I wish I had found your videos long ago. I am a Physics teacher too. I am wondering how you set up your class so that every kids has the inquiry opportunity which is hard to manage. How many kids do you have per class and do you ask the students do the experiment by themselves or what? Thank you.
The magic word is "Stations." You want perhaps as many as 5 experiments set up in your classroom. The students can rotate from table to table trying out the experiments. Get them to put their hands-on the experiment. Even in this video, each experiment can be a station. I know it is hard, but try to eventually have a hands-on activity every day.

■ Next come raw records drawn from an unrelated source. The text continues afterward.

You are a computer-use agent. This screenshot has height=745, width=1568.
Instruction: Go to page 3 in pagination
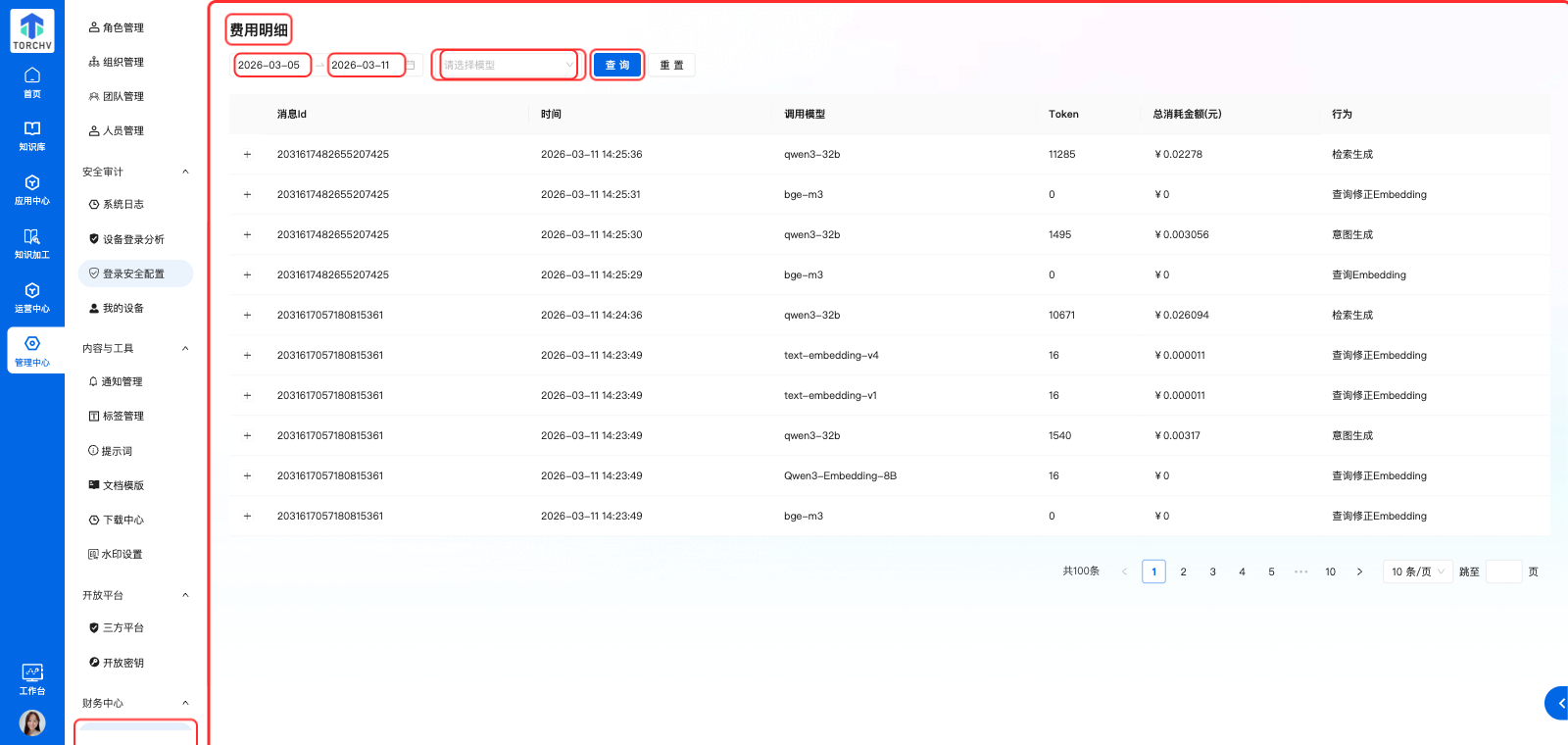1212,571
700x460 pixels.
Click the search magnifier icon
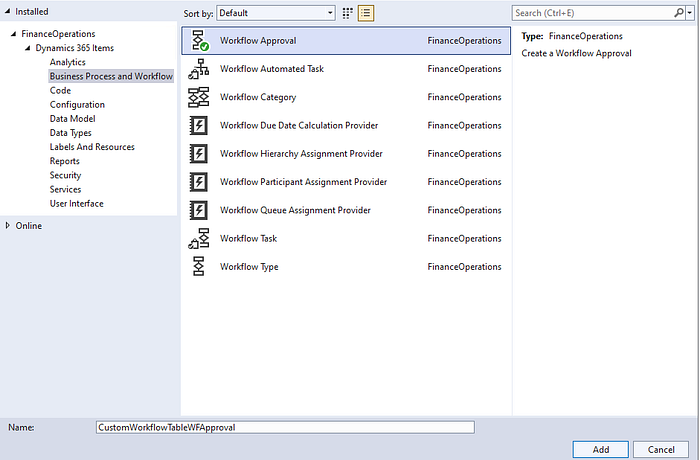679,13
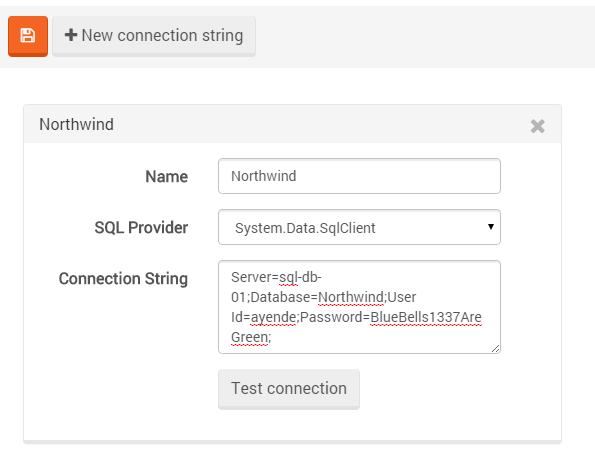Place cursor on the word ayende in connection string
The height and width of the screenshot is (460, 595).
coord(273,317)
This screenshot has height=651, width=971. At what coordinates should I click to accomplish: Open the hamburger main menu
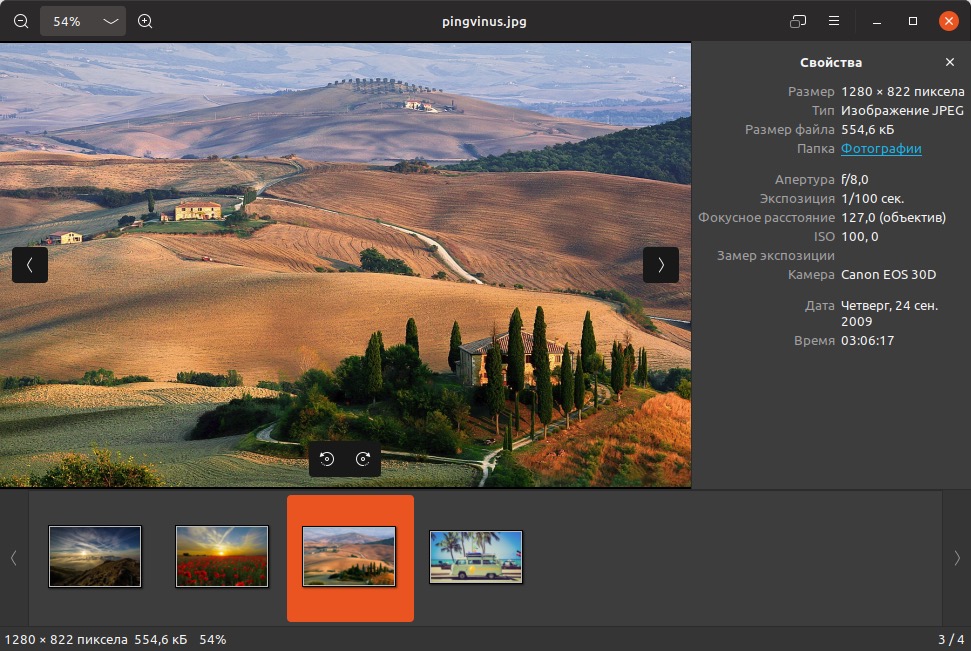[834, 21]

hi James, thanks for this interesting film. My students tried to calculate the groundfrequency of a soda bottle yesterday, just by measuring the length of the bottle and using 340m/s for the speed of the air. They found a frequency of app 410Hz. When they blew on the bottle, they found a frequency of app 250Hz using their mobil phones and Phyphox. Using 250Hz the bottle resonated, not wit 410Hz. Can you explain this difference? Thanks !!
Yes, the bottle is not a tube. There is extra width which increases the effective length. The formula I use is only for long thin tubes, in fact it is an approximation for 1D sound waves. The worst bottle would be a perfect sphere, which is known as a helmholtz resonator. Most bottles will not meet the tube approximation, which itself has some problems.
Dear Prof., I have a mix up in my terminology, I think you can clear things up. I did the following experiment: I have air flowing through a straight pipe. Pressure ratio between outlet and inlet is lower than the critical pressure ratio, which suggests flow velocity at the outlet is close to the speed of sound. I have recorded the sound of this process and analyzed the frequency spectrum. Suprisingly for me (but maybe not for you), the dominant frequencies are in a integer ratio to one another. So this would imply a standing wave behaviour.. but can it be called that? The air is moving at a great speed through the pipe after all. I search on the web for explanation, of little avail. Literature containing a mathematical approach would be greaty appreciated. Take care, love your videos.
does anyone know what the name of the music he used at the beginning for his intro? it sounds really nice and i want to know the name so i can find it elsewhere 😭
I tried do determine the sound speed in my room using your way. It came out to be about 320 m/s, with a constant frequency of 696 Hz and wavelength about 0.46 m..... Can it be somehow correct?? Btw it's cold here ( below 20° C)
One thing you didn't mention it when we fill a bottle(or a tube in this case) like at 4:28 the frequency of sound coming increases as the length of air in the tube is decreasing so the wavelength decreases resulting in increased frequency!!
I have tried a lot but failed to make a PVC flute of 6 holes closed at one end with a rubber cork...sir Can you help me anyhow to find the distance between cork, blow hole and the figure holes???....please
i have a doubt sir , that shouldn't the tuning fork be placed like 90 degrees rotated about axis ,like the fork is vertical and not face down ,the disturbance cause by the fork is not face down but along the tuning fork. pls clarify.the theory is very well explained by u sir :-)
Both 90 degrees and zero degrees rotation will work. However, 45 degrees rotation will be silent. Try this by holding a fork to your ear and listening.
Nice job Just one issue You cannot assume (1:29) the node to anti node distance to be one quarter of the wavelength, it can be three quarters or even five quarters.